--- Reading passage ---
Denton may see a population uptick of another kind after Tuesday’s City Council meeting: backyard chickens.
City leaders are expected to relax rules so that residents can have up to eight hens in the backyard, so long as they are kept in an enclosure that is 50 feet from a neighbor’s house, garage or similar structure.
Before heading to the feed store, flea market or local farm to get the birds, prospective owners should give some thought to food, water and shelter, according to Lee Standley, the local extension agent with the Texas AgriLife Extension Service.
A coop needs to be well ventilated with a roof. For a flock of laying hens, the coop should be big enough to have 3 square feet per bird, Standley said. Outfitting the coop with automatic dispensers for water and feed isn’t necessary but will go a long way to keeping the water fresh and the seed and feed clean.
“Nutrition is key,” Standley said, recommending feed that is 16 percent to 18 percent protein for optimum production.
Those interested in raising their flock from chicks might want to wait until the end of winter or early spring to get started, said Sandra Johnson of Corinth.
--- Extracted data ---
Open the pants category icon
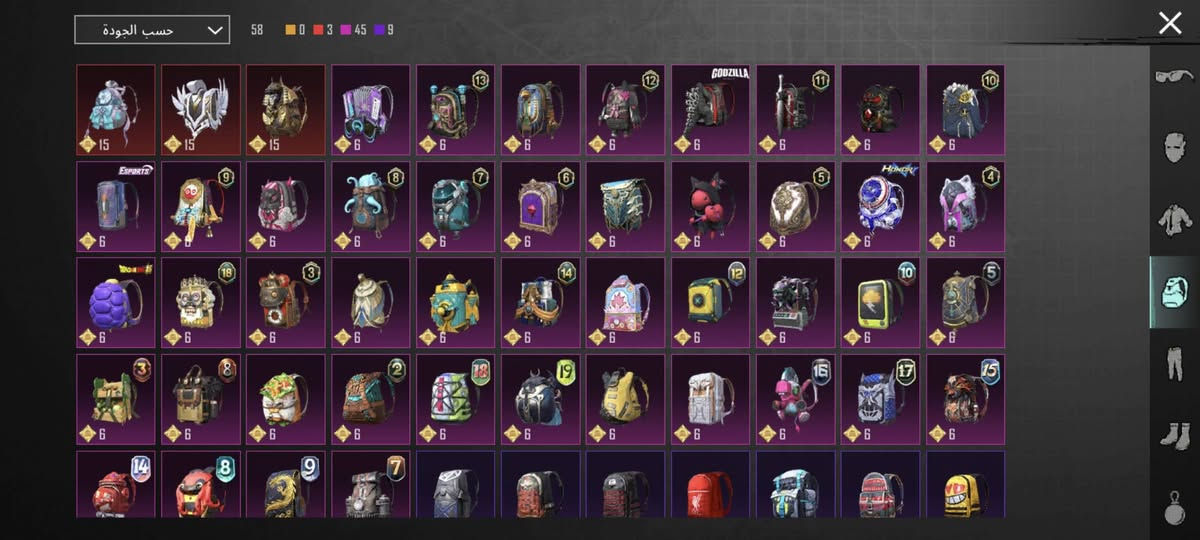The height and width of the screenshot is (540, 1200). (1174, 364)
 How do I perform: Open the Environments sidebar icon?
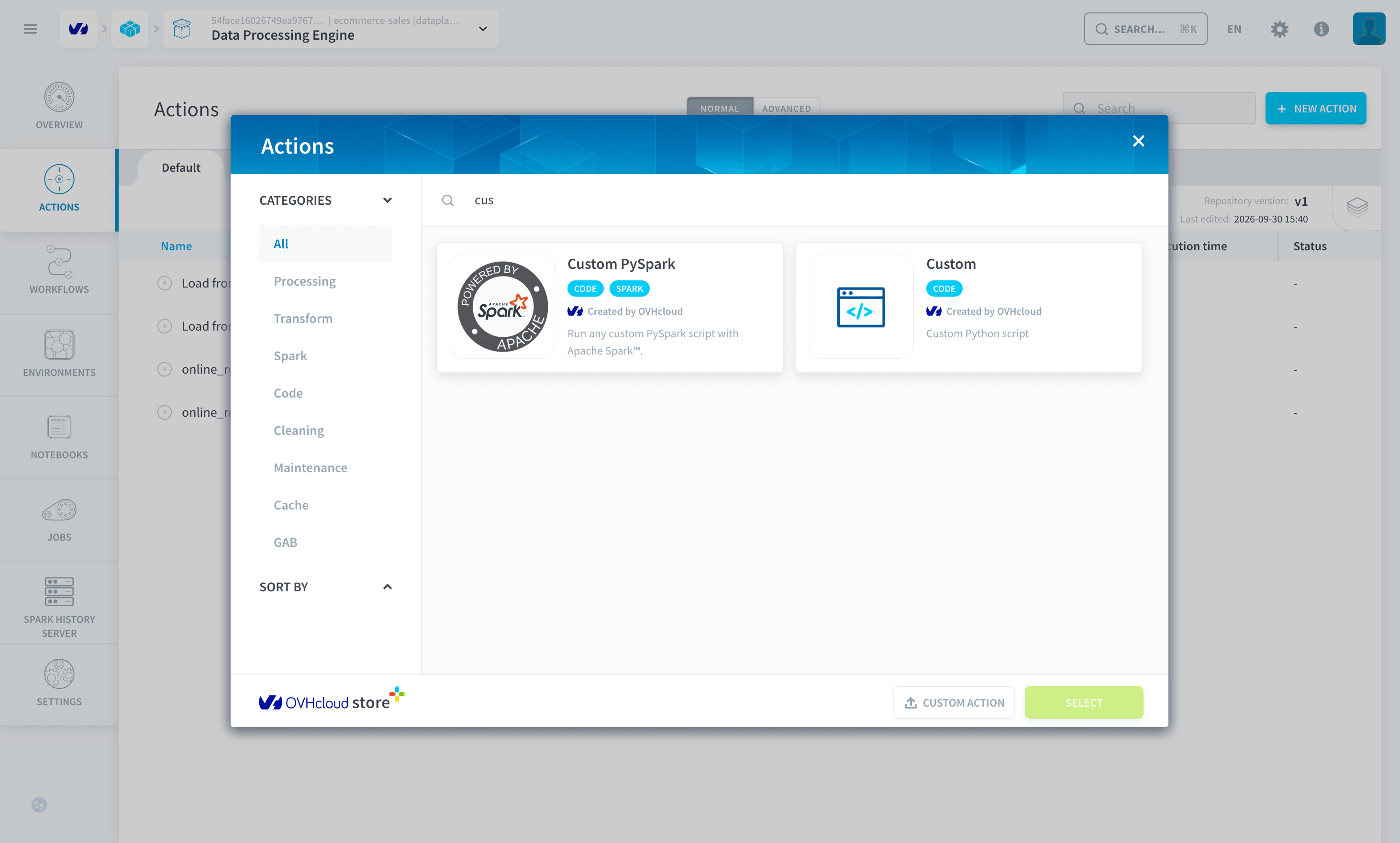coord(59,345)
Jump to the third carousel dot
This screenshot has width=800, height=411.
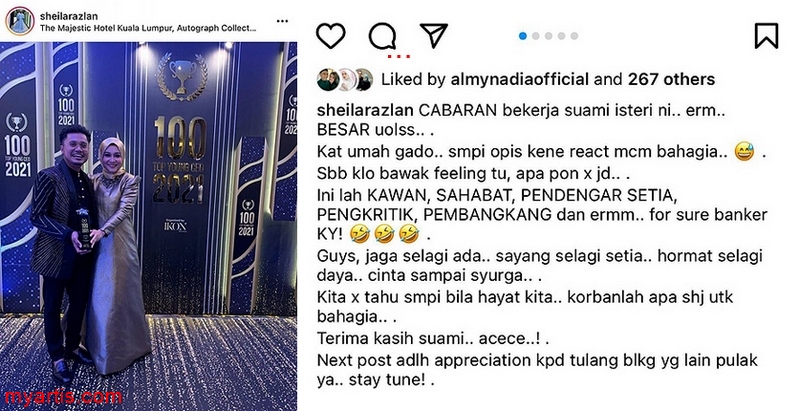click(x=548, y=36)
---
--- Extracted data ---
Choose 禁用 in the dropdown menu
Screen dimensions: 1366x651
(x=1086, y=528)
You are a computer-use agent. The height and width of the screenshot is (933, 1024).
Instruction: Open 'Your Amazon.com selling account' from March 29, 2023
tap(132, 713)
---
--- Extracted data ---
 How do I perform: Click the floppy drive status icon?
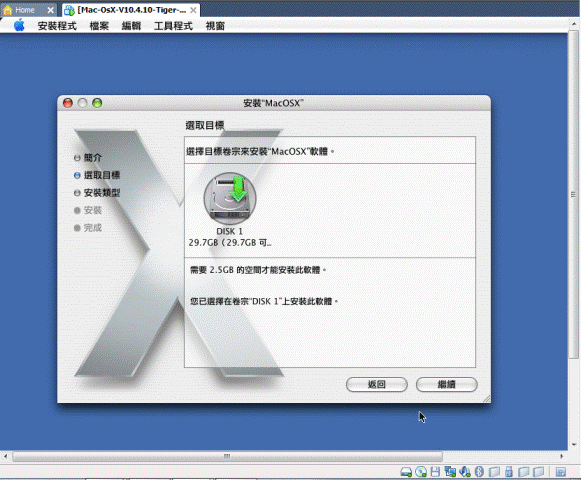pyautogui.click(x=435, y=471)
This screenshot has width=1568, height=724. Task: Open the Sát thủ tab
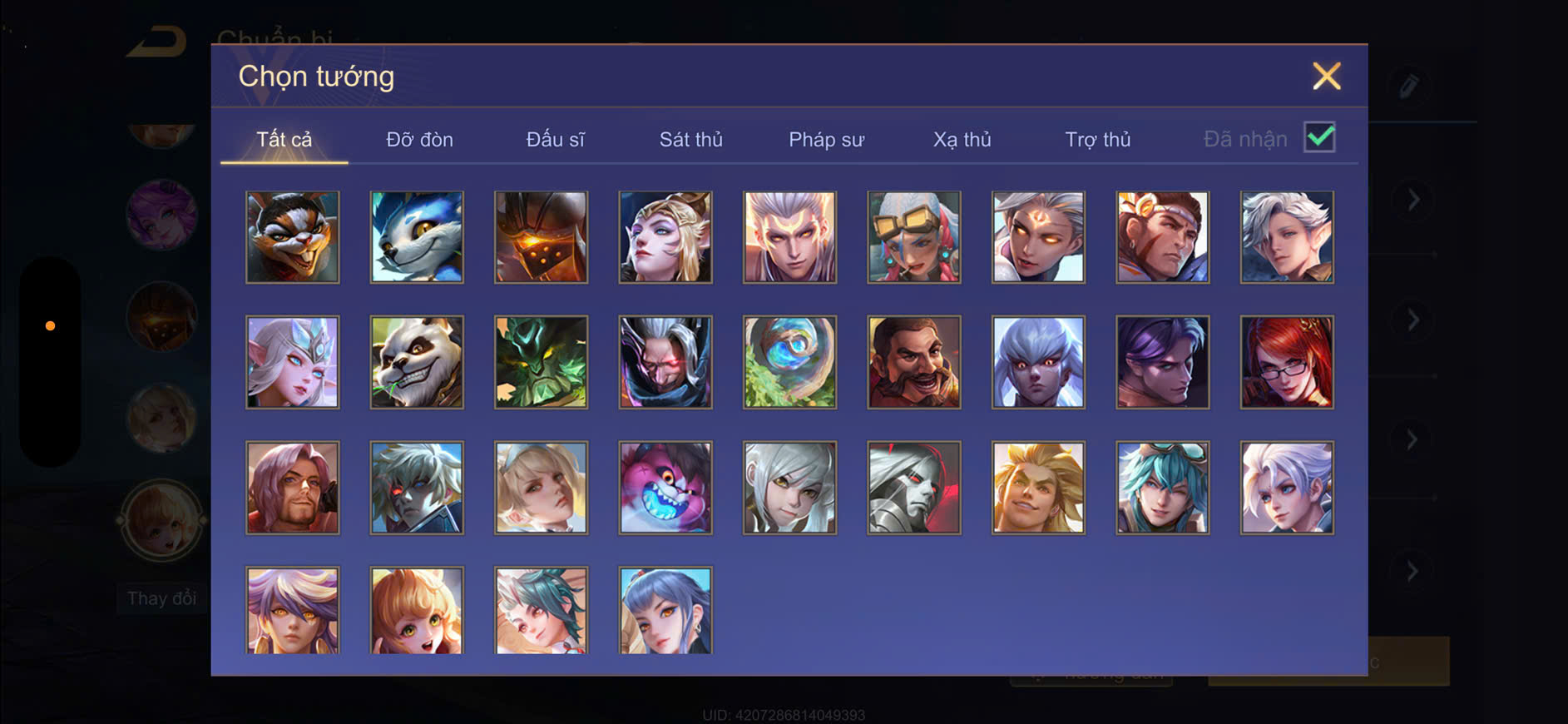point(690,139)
---
### List of tasks
1. According to the backyard chickens article, how much coop space should each laying hen have?
2. List every place the backyard chickens article gives as somewhere prospective owners might go to get the birds.

### Expected responses
1. 3 square feet per bird.

2.
- Feed store
- Flea market
- Local farm